Excerpt:
----------

Dotter of Her Father’s Eyes
Created by: Mary Talbot, Bryan Talbot
Published by: Dark Horse
ISBN: 1595828508 (Amazon)
Cultural evolution is always a tricky endeavor, inevitably littering the social landscape with a detritus made of the the scattered limbs of rituals, mores, and institutions that couldn’t get out of the way quickly enough. Both vanguard and old guard are sacrificed in the collision of ideals. And sometimes the casualties aren’t just metaphor and social construct. Sometimes there are literal casualties—human ones.
Dotter of Her Father’s Eyes relates the struggles of two such human sacrifices in the battle of ideological paradigm shift. Both Lucia (James Joyce’s only daughter) and Mary Talbot (this book’s scribe) were real combatants in a war they may not have even been quite aware they were embroiled in. Certainly, they recognized the fact of the skirmishes that framed their lives’ choices and developments, but could they have known from the inside just how monumental the transformation being wrought upon the kingdom of Western Civilization was? (It’s possible, of course, but the young are rarely the most aware of the larger struggles that govern the architecture of their lives.)
Ideas are important and have value because people believe in them.11Terry Gilliam played this to interesting effect in his Baron Munchausen. Gilliam focuses his narrative lens on the birth of the age of reason and represents his ideological combatants as individuals with fantastic powers. Throughout the adventure, Gilliam treats us to the blending of the literal and the ideological such that the conflict between the two is made more tangible. Really, I’m not sure that Baron Munchausen has much to do with Dotter, but I think we shouldn’t probably miss any opportunity to remind ourselves of Gilliam’s genius. Plus, isn’t this kind of what footnotes are for? And not just in the sense of casual assent. Not like how I believe that Antarctica exists but can’t be bothered to shape my life around the fact. Discovering Antarctica isn’t actually there or is there but underwater or is a flying continent—or probably really anything I could discover about Antarctica won’t do much to ruffle the feathers of my life. If someone brings it up in conversation, the entire summation of my response would accurately be distilled to: Huh. Interesting. If, however, you and forty otherwise intelligent people tried to seriously convince me and society that having kids was actually evil, my reaction would almost certainly be more visceral (depending on how real I believed the threat to my way of life to be). At the least, there might be defensiveness and some frustration. As the threat escalates, tolerances strain and violence or unhappy legislation (for one or both sides) may erupt.

----------

Exercise aim: Please answer from the review above: whose only daughter was Lucia?

Items stored from a collection:
----------

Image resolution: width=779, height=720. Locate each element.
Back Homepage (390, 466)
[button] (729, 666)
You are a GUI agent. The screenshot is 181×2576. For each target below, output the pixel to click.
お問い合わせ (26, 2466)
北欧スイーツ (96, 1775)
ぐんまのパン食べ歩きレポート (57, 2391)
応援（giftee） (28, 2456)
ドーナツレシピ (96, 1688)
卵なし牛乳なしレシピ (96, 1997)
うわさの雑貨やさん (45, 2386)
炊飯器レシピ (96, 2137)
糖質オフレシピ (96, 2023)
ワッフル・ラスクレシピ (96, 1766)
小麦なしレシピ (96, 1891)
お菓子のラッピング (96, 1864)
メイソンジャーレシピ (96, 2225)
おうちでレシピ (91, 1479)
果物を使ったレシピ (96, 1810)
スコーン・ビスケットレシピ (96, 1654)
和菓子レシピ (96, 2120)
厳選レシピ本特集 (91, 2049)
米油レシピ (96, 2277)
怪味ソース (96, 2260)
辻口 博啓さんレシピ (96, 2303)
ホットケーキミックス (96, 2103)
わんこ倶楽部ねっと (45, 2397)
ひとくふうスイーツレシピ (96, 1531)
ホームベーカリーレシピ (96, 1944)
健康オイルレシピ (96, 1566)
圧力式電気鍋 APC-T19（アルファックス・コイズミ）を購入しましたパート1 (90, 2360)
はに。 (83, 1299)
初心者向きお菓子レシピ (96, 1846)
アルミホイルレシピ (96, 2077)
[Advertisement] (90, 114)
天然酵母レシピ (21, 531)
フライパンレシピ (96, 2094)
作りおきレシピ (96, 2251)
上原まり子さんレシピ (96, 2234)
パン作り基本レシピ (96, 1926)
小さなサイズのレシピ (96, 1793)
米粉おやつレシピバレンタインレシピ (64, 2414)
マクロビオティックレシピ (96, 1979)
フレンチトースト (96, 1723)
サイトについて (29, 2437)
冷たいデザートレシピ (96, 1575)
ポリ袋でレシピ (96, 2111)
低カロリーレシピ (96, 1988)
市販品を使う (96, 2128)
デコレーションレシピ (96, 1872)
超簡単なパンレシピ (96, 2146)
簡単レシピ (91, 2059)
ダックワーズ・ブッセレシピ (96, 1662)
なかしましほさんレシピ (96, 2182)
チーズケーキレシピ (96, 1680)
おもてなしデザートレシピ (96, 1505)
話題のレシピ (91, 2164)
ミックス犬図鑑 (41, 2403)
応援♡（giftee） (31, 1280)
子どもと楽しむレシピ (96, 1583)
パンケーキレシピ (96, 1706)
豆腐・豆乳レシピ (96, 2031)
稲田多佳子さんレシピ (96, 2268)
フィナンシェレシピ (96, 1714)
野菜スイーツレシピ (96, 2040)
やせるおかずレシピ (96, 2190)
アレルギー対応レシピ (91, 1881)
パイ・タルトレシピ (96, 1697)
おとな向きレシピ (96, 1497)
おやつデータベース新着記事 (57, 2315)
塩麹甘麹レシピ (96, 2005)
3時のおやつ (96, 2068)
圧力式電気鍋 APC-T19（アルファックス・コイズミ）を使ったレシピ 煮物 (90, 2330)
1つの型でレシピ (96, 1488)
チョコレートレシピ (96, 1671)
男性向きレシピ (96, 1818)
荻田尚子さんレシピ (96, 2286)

----------

Task output: James Joyce's